Transformasi Jurnalisme yang Memilukan

Jumat, 13 September 2024 18:48 WIB
Bagikan Artikel Ini
img-content1
img-content
Iklan
img-content
Dukung penulis Indonesiana untuk terus berkarya

Namun, perjuangan ini bukanlah tanpa drama. Transformasi digital membuat mereka harus berhadapan dengan lawan yang tak pernah mereka bayangkan: Netizen dengan jempol lebih tajam dari pena.

Oleh: Asep K Nur Zaman

Dunia jurnalistik kini bak medan perang dengan tembakan prajurit yang membabibuta. Dulu, para jurnalis gagah berani dengan pena tajamnya, menyelami kedalaman peristiwa, dan menuliskannya di atas lembaran kertas yang kemudian tersaji di atas meja sarapan, lengkap dengan aroma kopi pagi.

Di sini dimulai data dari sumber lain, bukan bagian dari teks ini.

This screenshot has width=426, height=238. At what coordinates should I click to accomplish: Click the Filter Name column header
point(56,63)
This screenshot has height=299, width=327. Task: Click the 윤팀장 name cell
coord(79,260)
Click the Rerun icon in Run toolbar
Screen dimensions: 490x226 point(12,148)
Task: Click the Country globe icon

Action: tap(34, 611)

Kini, mereka harus mengarungi lautan internet yang penuh badai klikbait dan algoritma yang tak kenal ampun. Oh, betapa heroik perjuangan mereka—atau lebih tepatnya, betapa tragis nasib mereka!

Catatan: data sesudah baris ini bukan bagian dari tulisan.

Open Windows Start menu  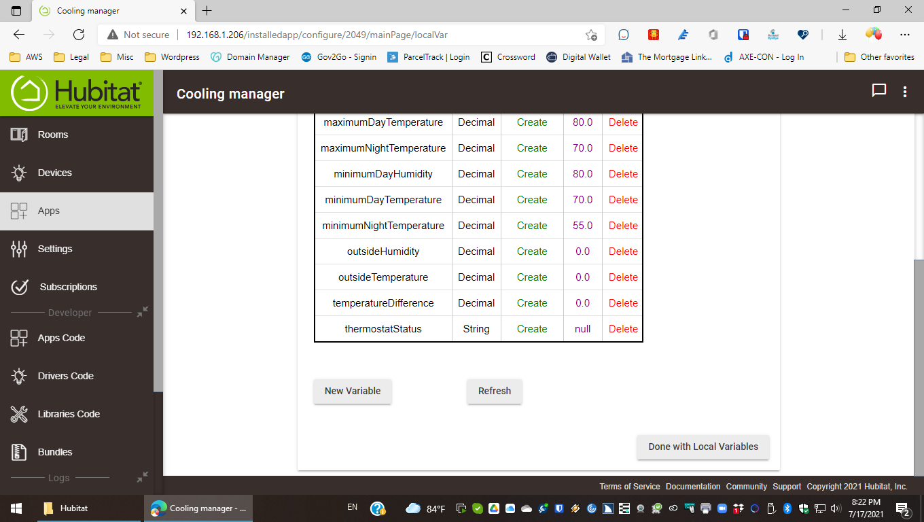pyautogui.click(x=16, y=508)
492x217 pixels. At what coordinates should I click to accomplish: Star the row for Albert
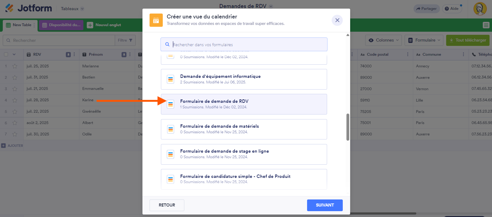[x=14, y=123]
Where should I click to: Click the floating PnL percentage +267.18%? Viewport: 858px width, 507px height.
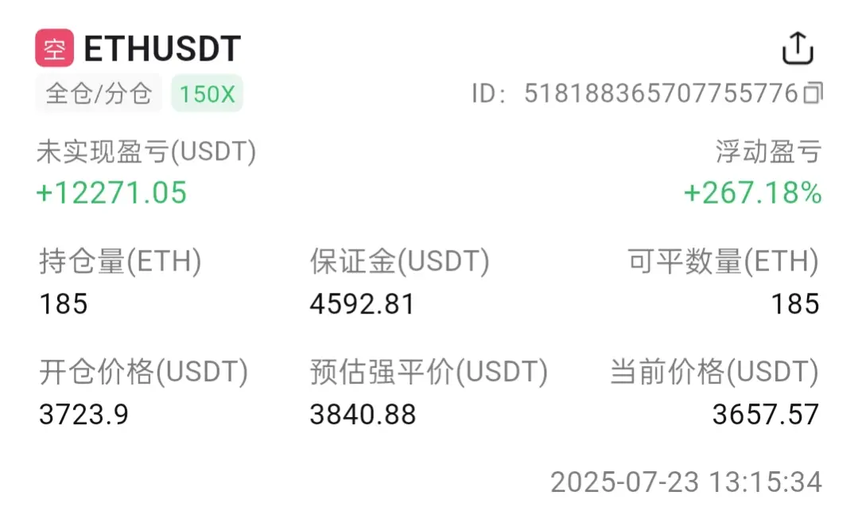(x=753, y=193)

Media cetak, sang veteran tua yang pernah berjaya, kini terhuyung-huyung di bibir jurang kepunahan. Edisi terakhir Majalah Gatra (akhir Juli 2024)—dengan judul “Kami Pamit”—seolah menjadi requiem bagi dunia pers cetak.

Namun, bukan berarti mereka mati tanpa perlawanan. Sebagian, mencoba bangkit kembali dalam wujud digital, bertransformasi menjadi portal berita online. Mereka berharap, seperti seekor kupu-kupu yang keluar dari kepompong, bakal bisa terbang indah di dunia maya (cyber). Sayangnya, bukan kecantikan yang mereka temui, melainkan laba-laba raksasa bernama Google yang siap menjerat dan memonetisasi setiap detik kehidupan mereka.

Namun, perjuangan ini bukanlah tanpa drama. Transformasi digital membuat mereka harus berhadapan dengan lawan yang tak pernah mereka bayangkan: Netizen dengan jempol lebih tajam dari pena. Di era ini, kecepatan lebih penting daripada kebenaran, dan sensasi lebih dihargai daripada substansi.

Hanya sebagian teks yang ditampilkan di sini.